Alpha-synuclein is involved in the development and progression of Parkinson’s disease unequivocally. Our preliminary data has suggested that there were several alpha-synuclein splicing variants/isoforms in human cerebrospinal fluid (CSF) and plasma. Additionally, the alpha-synuclein splicing variants/isoforms in CSF were different from those in plasma. Thus, the goal of this study is 1) to characterize the alpha-synuclein splicing variants/isoforms in both CSF and plasma, and 2) to test whether they can be used as biomarkers for PD diagnosis as well as its progression, including development of “non-motor” symptoms, e.g. dementia.

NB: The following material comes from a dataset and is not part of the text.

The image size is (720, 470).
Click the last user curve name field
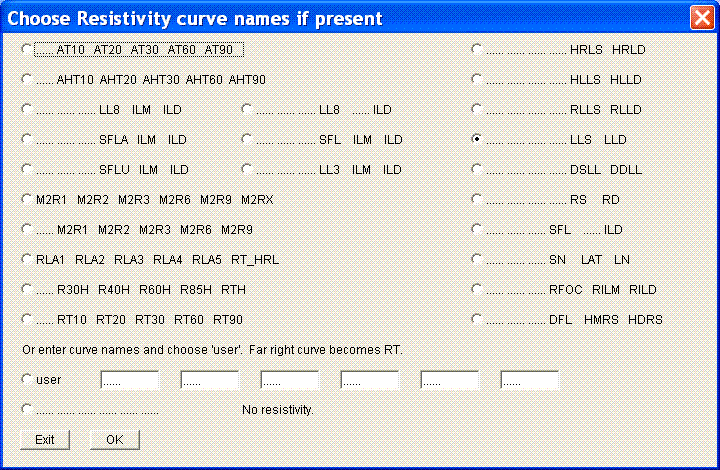click(529, 380)
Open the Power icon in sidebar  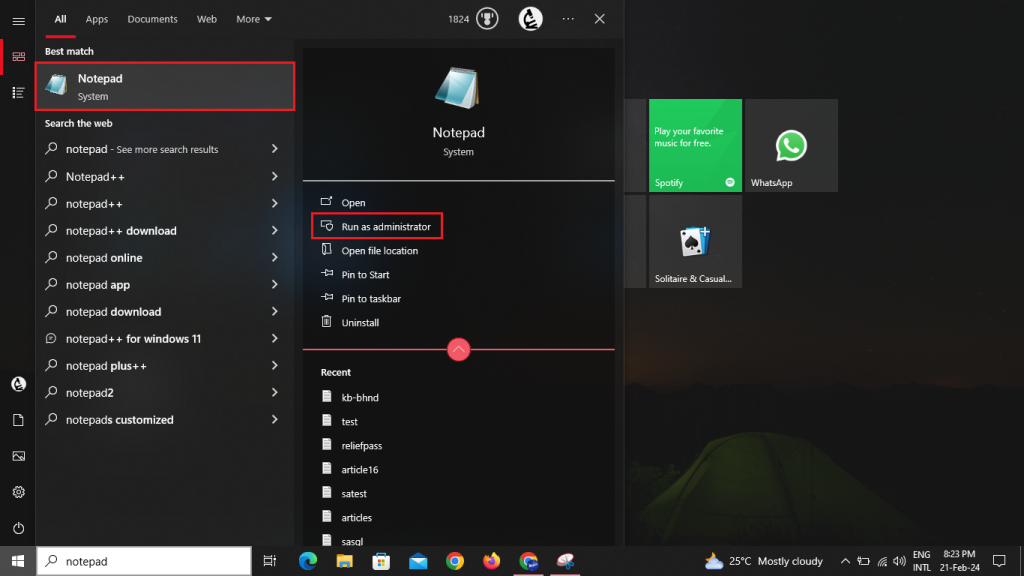coord(18,528)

Three steps will be taken to accomplish the stated goals. First, various isoforms of alpha-synuclein will be purified from CSF and plasma, followed by the characterization of the proteins with state-of-the-art proteomics. Next, we will ask whether changes in relative abundance of these proteins in CSF correlate with the state and/or stage of PD (by comparing the CSF samples of PD at different stages with age matched controls and patients with other neurodegenerative diseases). Finally, a similar study will be carried out in human plasma. Markers demonstrating high sensitivity and specificity in PD diagnosis and progression will be developed into to be more user friendly for practical use.

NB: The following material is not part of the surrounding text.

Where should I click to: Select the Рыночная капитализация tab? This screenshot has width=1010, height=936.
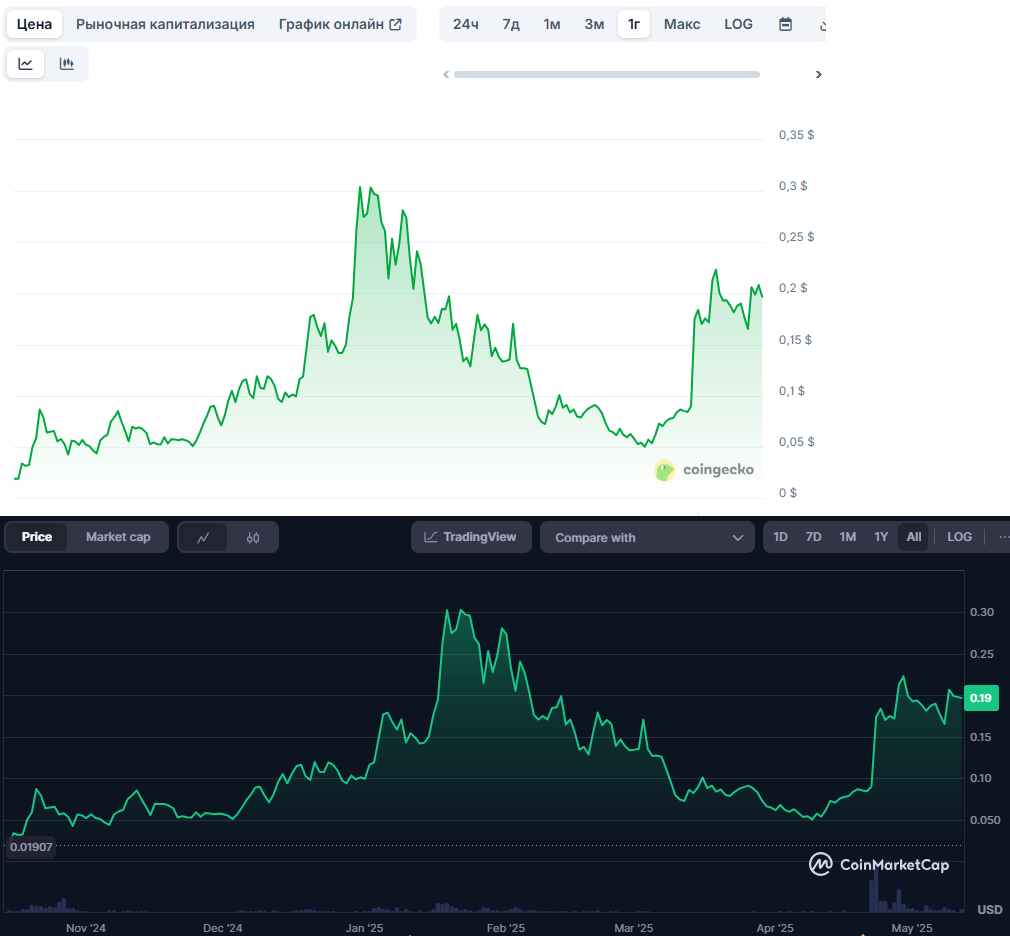165,23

Relevance to Diagnosis/Treatment of Parkinson’s Disease:
The protein/pathogenesis specific markers (alpha-synuclein splicing variants/isoforms), if identified, likely facilitate the process of developing novel neuroprotective/disease-modifying treatments for PD, selection of PD patients for clinical trials, or evaluating the effects of pharmaceutical therapies. A detailed characterization of alpha-synuclein splicing variants/isoforms may also shed more light on the pathogenesis of PD development/progression.

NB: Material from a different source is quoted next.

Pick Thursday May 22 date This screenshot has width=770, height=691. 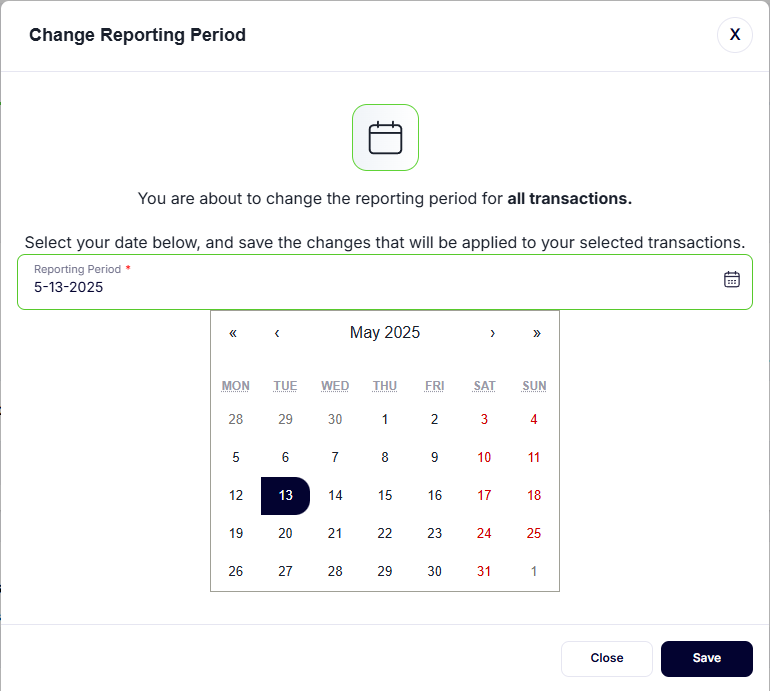coord(385,534)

The project, if successful, will provide disease specific markers with high sensitivity and specificity in diagnosing PD and monitoring PD progression in user-friendly clinical settings. The uniqueness of this project includes: 1) it investigates a protein (alpha-synuclein) critically linked to PD pathogenesis as biomarkers for the disease, and 2) it emphasizes the transition of CSF candidate biomarkers to plasma that can be readily evaluated even in developing countries or in remote areas of developed countries.